Voltaire se ne sarebbe compiaciuto: siamo davvero nel migliore dei mondi possibili.

Chi l’avrebbe mai detto, dopo tanta letteratura e film sulla violenza razzista di quegli anni, che nel 1961 in Virginia ci fosse spazio per tre brillanti menti matematiche nere? Nessuno, io credo, tant’è che si assiste al film restando nell’attesa, delusa, della fregatura finale, quella che disillude, quasi che quella a cui stiamo assistendo fosse la favola bella che ieri m’illuse e che oggi ancora ci illude, quella appunto d’essere nel migliore dei mondi possibili. E invece le tre, ci si dice, ebbero una vita felice e fortunata ricevendo ogni onore sia in vita che post mortem. Bello, no?

E già perché da quel che vediamo nel 1961 in Virginia la comunità nera senza diritti, con autobus segregati, cessi segregati, biblioteche segregate, quartieri, ovvio, segregati, se la cavava benino, anzi bene, direi, con belle case, bei vestiti e una dignità umana al di sopra d’ogni tentazione.

Loro, le tre, che della comunità sono la punta d’eccellenza, lavorano per la Nasa e fanno parte di un gruppo di nere che oggi avremmo chiamato “lavoratrici a progetto”. La Nasa le stipendia perché siano a disposizione e tappino i buchi organizzativi.

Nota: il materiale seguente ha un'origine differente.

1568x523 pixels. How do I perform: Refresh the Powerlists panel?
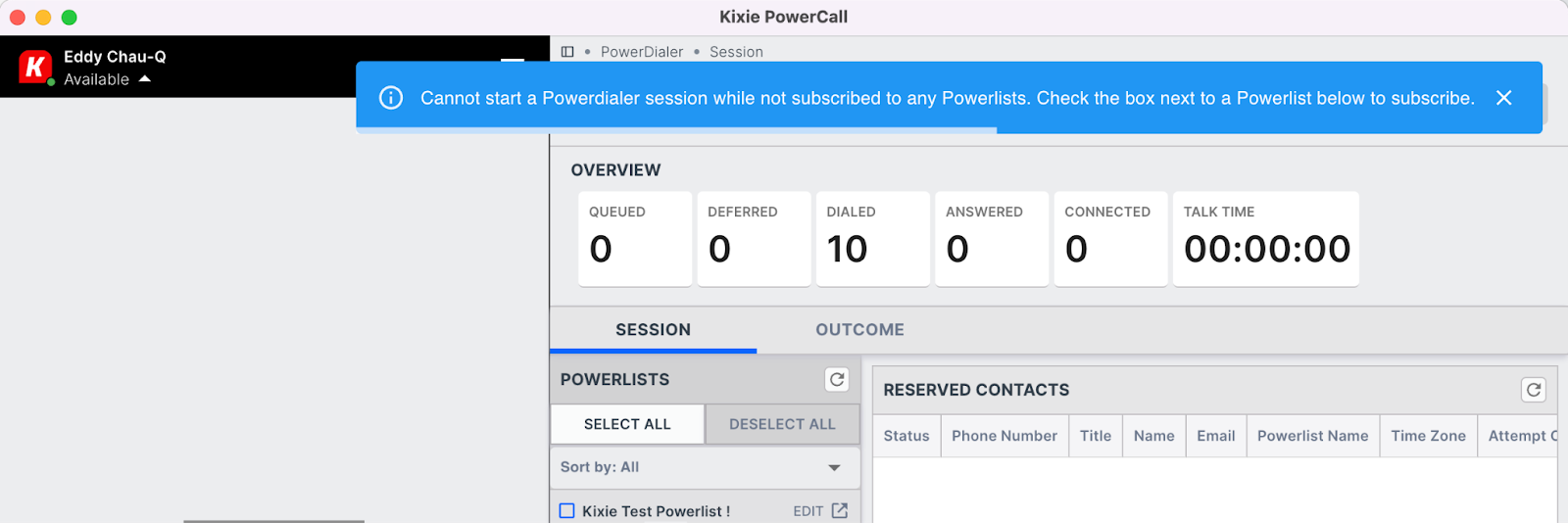837,379
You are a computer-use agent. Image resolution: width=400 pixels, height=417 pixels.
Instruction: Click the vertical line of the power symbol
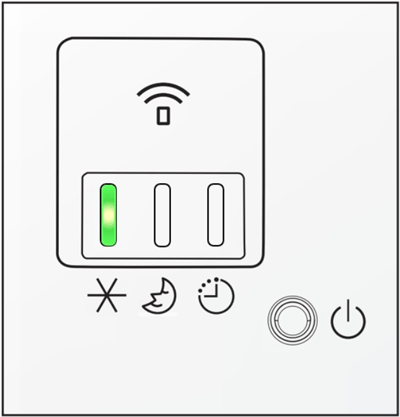[x=348, y=310]
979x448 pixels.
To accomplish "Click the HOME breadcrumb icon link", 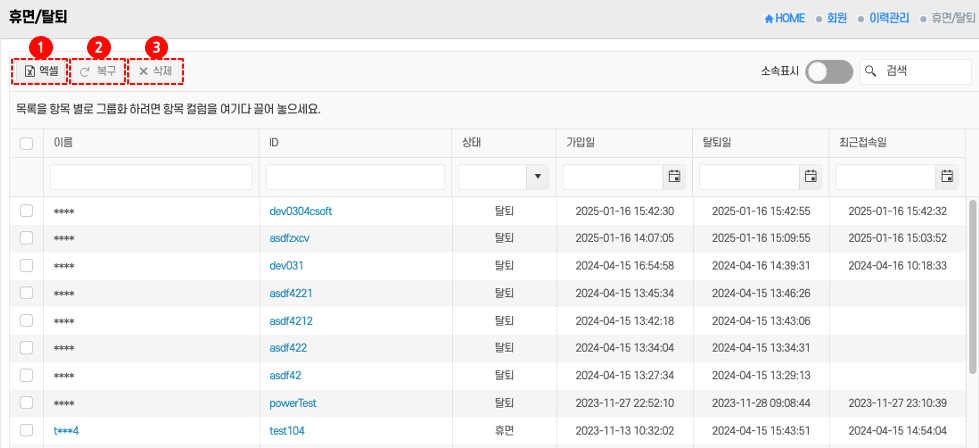I will click(x=769, y=18).
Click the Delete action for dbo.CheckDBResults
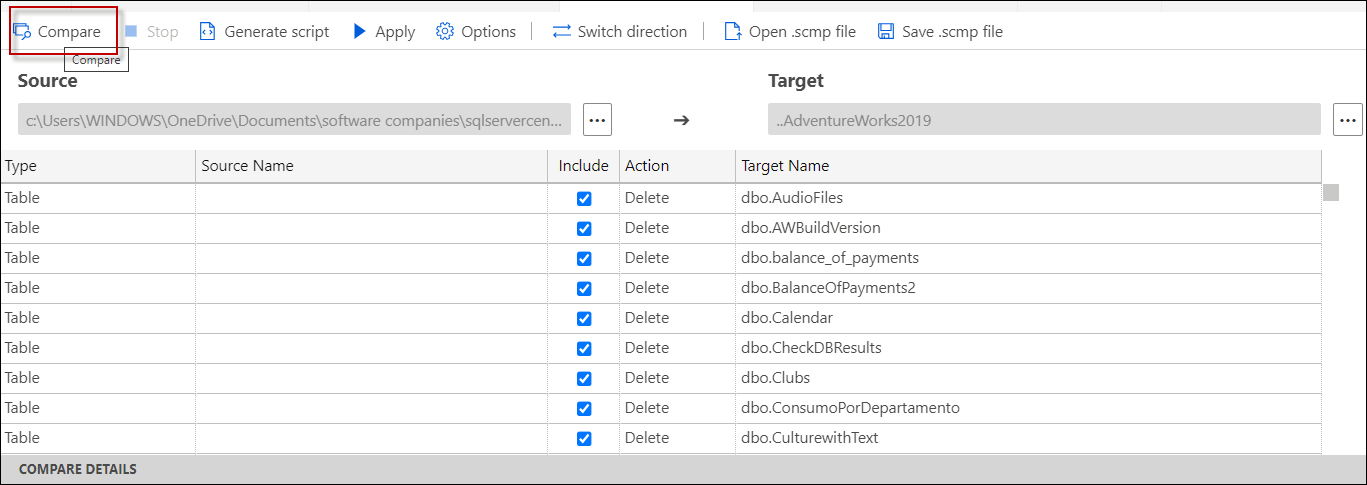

Fino a quando una delle tre, la più dotata, viene chiamata nel gruppo di calcolo delle traiettorie delle navicelle spaziali e in breve tempo e a dispetto delle occhiate sgradevoli dei compagni e delle compagne di lavoro diventa il punto di riferimento dell’ufficio, tanto indispensabile e autonoma che uno si chiede per tutto il tempo cosa facesse quella mandria di maschi bianchi che condividevano con lei il grande open space e che teoricamente qualcosa avrebbero dovuto fare anche loro, si suppone.  Nel frattempo anche le altre due si danno da fare e una diventa la prima laureata nera in ingegneria della storia degli Stati Uniti e l’altra assume la responsabilità di programmare l’enorme calcolatore centrale IBM 7090 che la Nasa ha comprato, ma che non sa assolutamente adoperare.

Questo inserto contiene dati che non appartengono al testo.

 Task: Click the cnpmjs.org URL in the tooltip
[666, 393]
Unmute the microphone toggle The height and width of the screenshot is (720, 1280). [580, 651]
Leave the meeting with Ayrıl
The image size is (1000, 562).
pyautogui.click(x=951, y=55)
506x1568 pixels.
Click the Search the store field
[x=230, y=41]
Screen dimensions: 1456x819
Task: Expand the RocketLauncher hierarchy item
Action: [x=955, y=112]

La vicenda del calcolatore è uno degli elementi più comici del film. La Nasa vagamente conscia del problema attrezza per tempo una grande stanza dove alloggiare il bestione. Peccato che nessuno avesse avvertito che ciascun elemento della bestia era tanto grosso da non passare dalla porta che a quel punto deve essere di fretta e furia demolita per poter fare entrare il 7090 dell’IBM (IBM chi? domanda uno – e già siamo nel 1961) (fra poco saremo tornati lì e i ragazzi di oggi domani domanderanno “IBM chi?”).

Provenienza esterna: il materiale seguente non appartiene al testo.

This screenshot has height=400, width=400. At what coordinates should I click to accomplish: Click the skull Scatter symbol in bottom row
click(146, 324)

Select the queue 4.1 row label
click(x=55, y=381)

Una volta dentro nessuno sa neanche farlo partire e le mirabolanti 24.000 operazioni al secondo che la macchina potrebbe eseguire rimangono nascoste dietro la lamiera, fino a quando una delle tre che ha fregato un testo di Fortran in una biblioteca in cui non avrebbe potuto entrare (ma ci è entrata) studia, studia e riesce a far partire il bestione che le ubbidisce come un cagnolino. Stupore. Meraviglia. Una nera calcola i punti di ammaraggio, una collabora alla progettazione delle capsule e una fa andare avanti un elaboratore di calcolo grosso come una porta-aerei? dove siamo se non nel migliore dei mondi possibili?

Si esce rassicurati, nell’animo e nello spirito. Il mondo non è cattivo, non è tutto cattivo. Il merito viene sempre riconosciuto e il colore della pelle non conta.

Bene, no?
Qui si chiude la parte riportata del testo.